Inspiring Business by Sharing Success

East Midlands spent more than £3 billion on new housing during 2019-20

East Midlands spent more than £3 billion on new housing during 2019-20

South Derbyshire is the fastest-growing area for housing developments in the East Midlands.

That’s according to new research from Protrade, the East Midlands’ premier supplier of trade tools, which have trawled through free-to-access data analysing domestic housing construction completed during Q3 2019 and Q2 2020 across all the UK’s local authorities.

South Derbyshire tops a list of 40 local authorities across the East Midlands after building more than 1,000 new homes during the aforementioned period and spending more than £200,000,000 on housing construction.

Collectively, the East Midlands spent more than £3 billion on nearly 20,000 new houses.

**YOUR OBJECTIVE:** Copy the housing article starting at "Inspiring Business by" and ending at "on housing construction.", swapping each "new housing" for "residential building".

[Saved data entries]
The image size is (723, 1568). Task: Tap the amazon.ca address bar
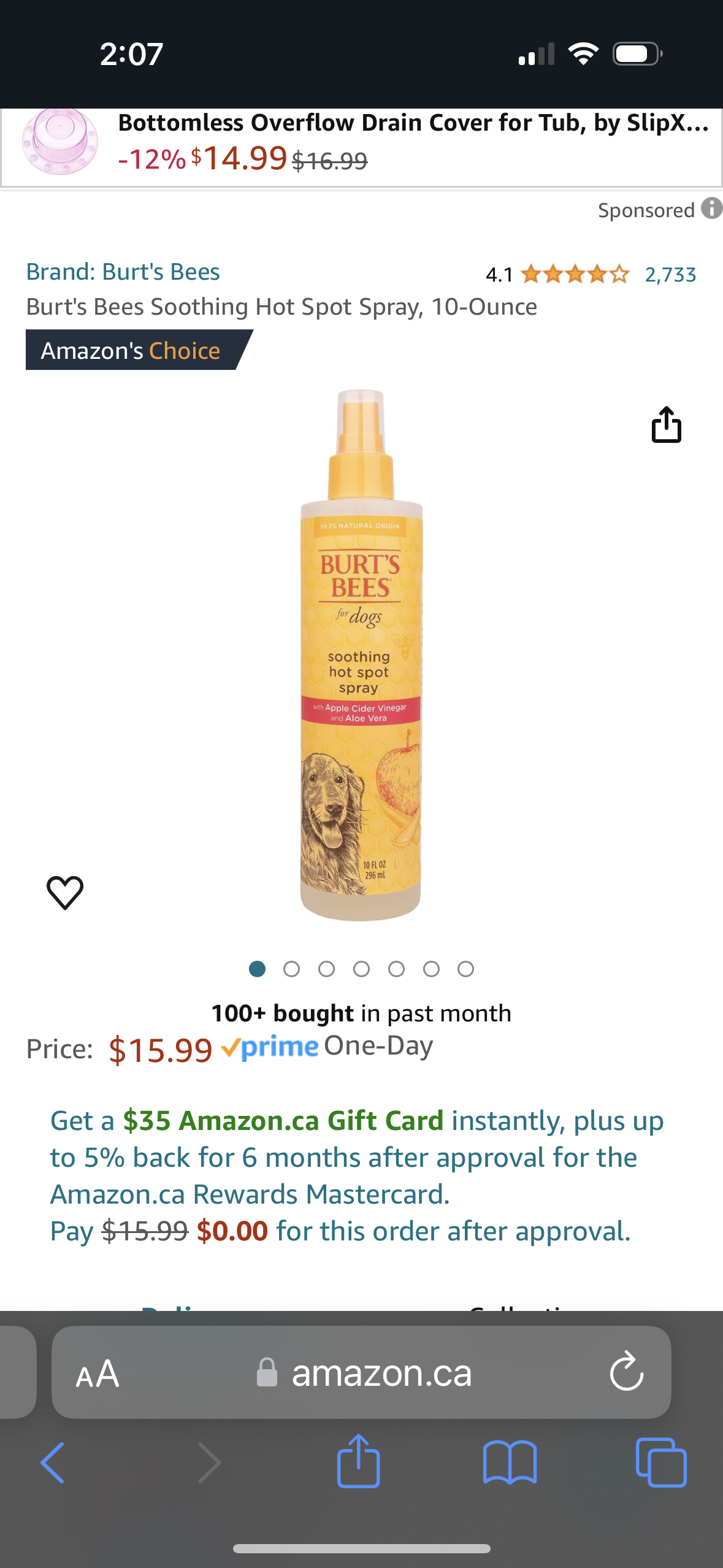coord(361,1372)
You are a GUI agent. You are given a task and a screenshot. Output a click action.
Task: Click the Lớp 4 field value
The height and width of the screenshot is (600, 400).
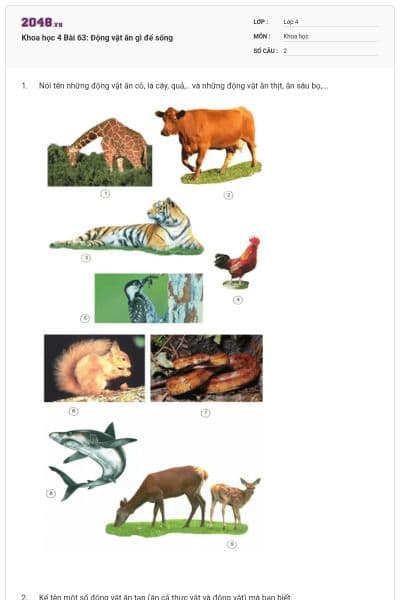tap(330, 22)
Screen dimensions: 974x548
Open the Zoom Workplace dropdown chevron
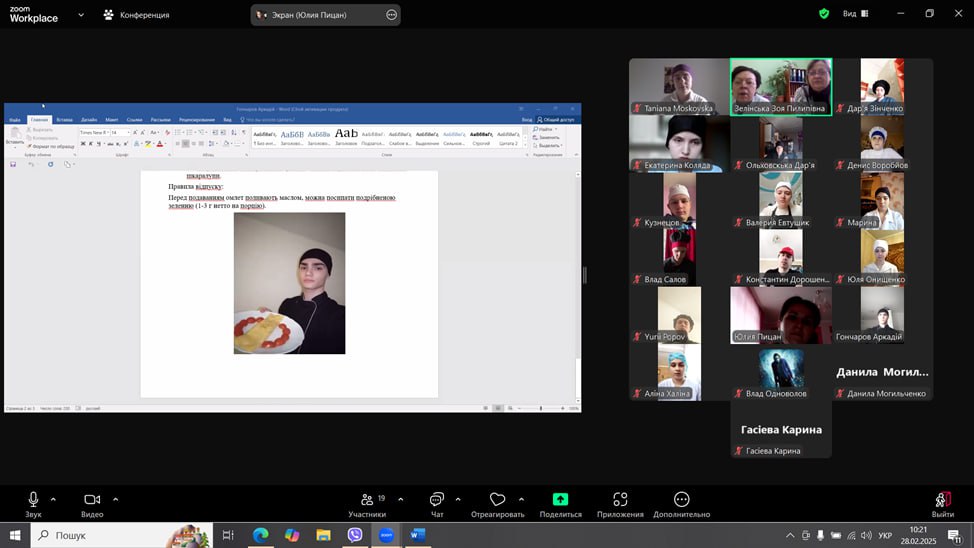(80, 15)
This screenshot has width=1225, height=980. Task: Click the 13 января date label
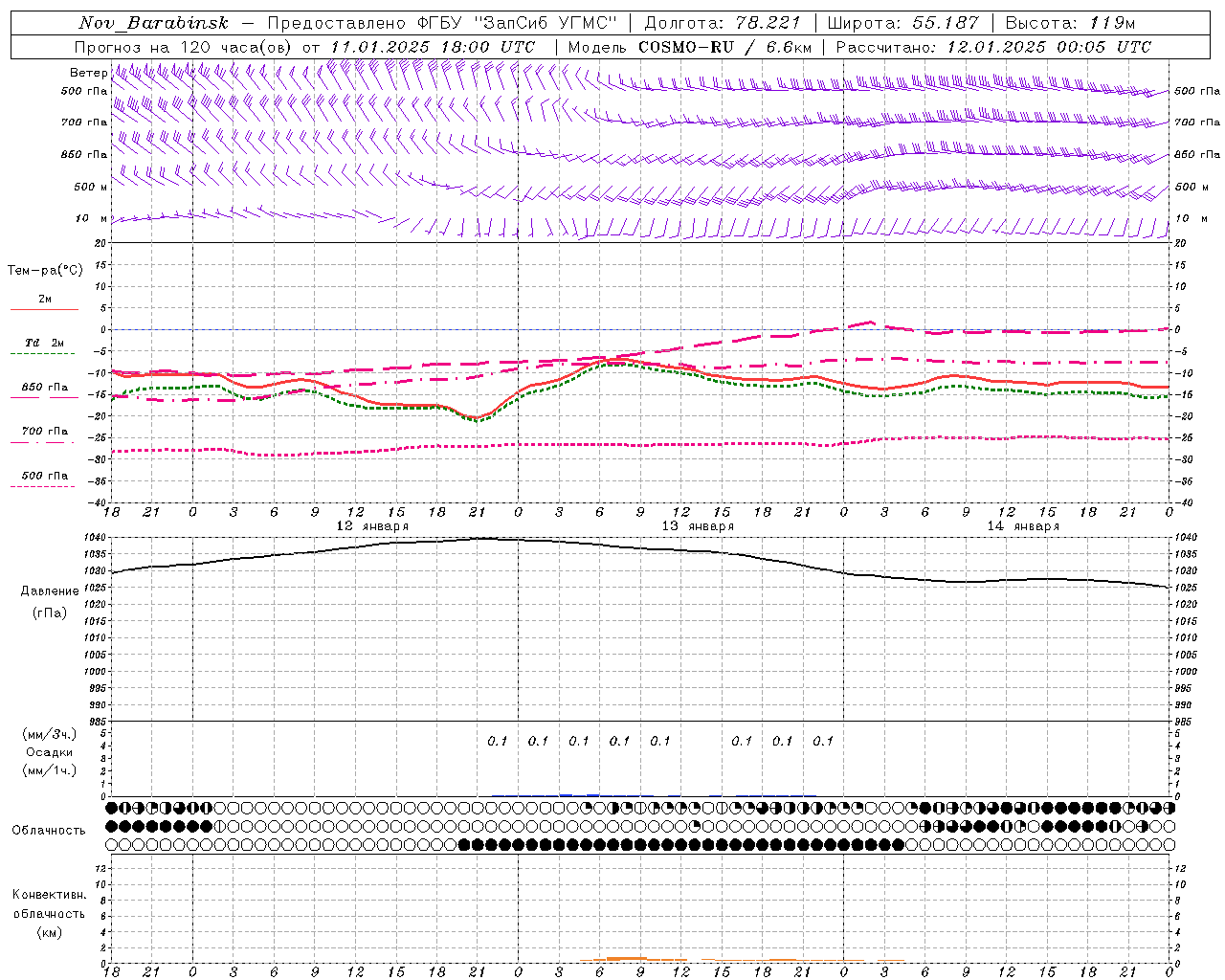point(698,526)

**RESPONSE TO THE EXERCISE:**
Inspiring Business by Sharing Success

East Midlands spent more than £3 billion on residential building during 2019-20

East Midlands spent more than £3 billion on residential building during 2019-20

South Derbyshire is the fastest-growing area for housing developments in the East Midlands.

That’s according to new research from Protrade, the East Midlands’ premier supplier of trade tools, which have trawled through free-to-access data analysing domestic housing construction completed during Q3 2019 and Q2 2020 across all the UK’s local authorities.

South Derbyshire tops a list of 40 local authorities across the East Midlands after building more than 1,000 new homes during the aforementioned period and spending more than £200,000,000 on housing construction.